Niacin in cardiovascular disease: recent preclinical and clinical developments.

Digby JE, Ruparelia N, Choudhury RP.
Arterioscler Thromb Vasc Biol. 2012;32:582-8.

Background

This publication gives a re-appraisal of the use of niacin in clinical practice, based on its mechanism of action and nonlipoprotein mediated actions.

Summary

Niacin (nicotinic acid) has been used for more than 50 years to treat cardiovascular disease [1]. Niacin increases HDL-C [2] and reduces LDL-C [3], VLDL-C and lipoprotein(a) [2]. Although it is an effective therapy in raising HDL-C, the side effect of cutaneous flushing has limited its use [4]. As with treating dyslipdemias with statins a significant CV risk remains [5-7], HDL-C elevation is a rational target for lipid intervention. HDL-raising CETP inhibitors are currently evaluated in Phase III trials; niacin is still the most effective available drug. The beneficial effects may go beyond lipoprotein modulation, with direct effects on endothelial cells, immune cells, and adipocytes, which could potentially change the indications for the use of niacin. New agents may in the future be able to show pleiotropic anti-inflammatory effects without the side effects that limited the use of niacin.

Conclusion

Niacin has pleiotropic lipoprotein independent actions that might be beneficial, by anti-inflammatory effects on cell types involved in the progression of atherosclerosis. These actions might contribute to the clinical benefits of niacin treatment.

References

1. Altschul R, Hoffer A, Stephen JD. Influence of nicotinic acid on serum cholesterol in man. Arch Biochem Biophys. 1955;54:558–559
2. Carlson LA, Hamsten A, Asplund A. Pronounced lowering of serum levels of lipoprotein lp(a) in hyperlipidaemic subjects treated with nicotinic acid. J Intern Med. 1989;226:271–276.
3. Superko HR, McGovern ME, et al.
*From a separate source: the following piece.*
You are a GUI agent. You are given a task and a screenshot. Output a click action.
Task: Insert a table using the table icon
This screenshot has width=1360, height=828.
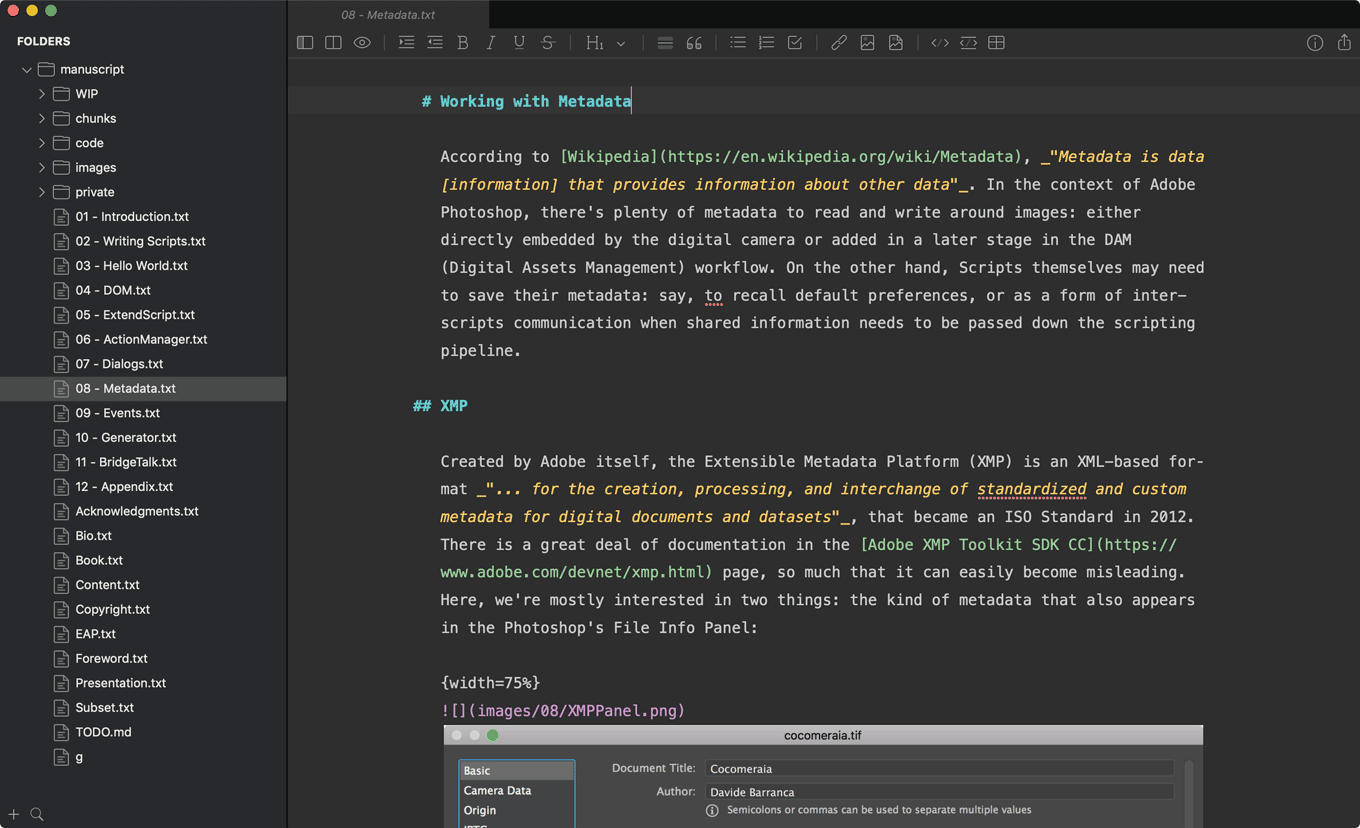tap(996, 42)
Differential effect of two nicotinic acid preparations on low-density lipoprotein subclass distribution in patients classified as low-density lipoprotein pattern a, b, or i. Am J Cardiol. 2004;94:588–594.
4. Kamal-Bahl SWD, Kramer B, Markson LE. Flushing experience and discontinuation with niacin in clinical practice. J Am Coll Cardiol. 2007;49:273A.
5. LaRosa JC, Grundy SM, et al. Intensive lipid lowering with atorvastatin in patients with stable coronary disease. N Engl J Med. 2005;352:1425–1435.
6. Barter P, Gotto AM, et al. HDL cholesterol, very low levels of LDL cholesterol, and cardiovascular events. N Engl J Med. 2007;357:1301–1310.
7. Pedersen TR, Faergeman O, et al. High-dose atorvastatin vs usual-dose simvastatin for secondary prevention after myocardial infarction: the IDEAL study: a randomized controlled trial. JAMA. 2005;294:2437–2445.

Abstract

Niacin has been used for more than 50 years in the treatment of cardiovascular disease, although its use has largely been superseded by better-tolerated lipid-modulating interventions. There has been a renewed interest in the HDL-cholesterol raising properties of niacin, with the appreciation that substantial cardiovascular risk remains despite effective treatment of LDL-cholesterol. This coincides with increasing evidence that the complex functional properties of HDL are not well reflected by measurement of HDL-cholesterol alone. In addition to favorable actions on lipoproteins, it is becoming apparent that niacin may also possess lipoprotein independent or pleiotropic effects including the inhibition of inflammatory pathways mediated by its receptor GPR109A, which is expressed by adipocytes and some leukocytes. In this article we consider emerging and prior clinical trial data relating to niacin. We review recent data in respect of mechanisms of action on lipoproteins, which remain complex and incompletely understood. We discuss the recent reports of anti-inflammatory effects of niacin in adipocytes and through bone marrow derived cells and vascular endothelium. These novel observations come at an interesting time, with current imaging and outcome studies leaving outstanding questions on niacin efficacy in statin-treated patients.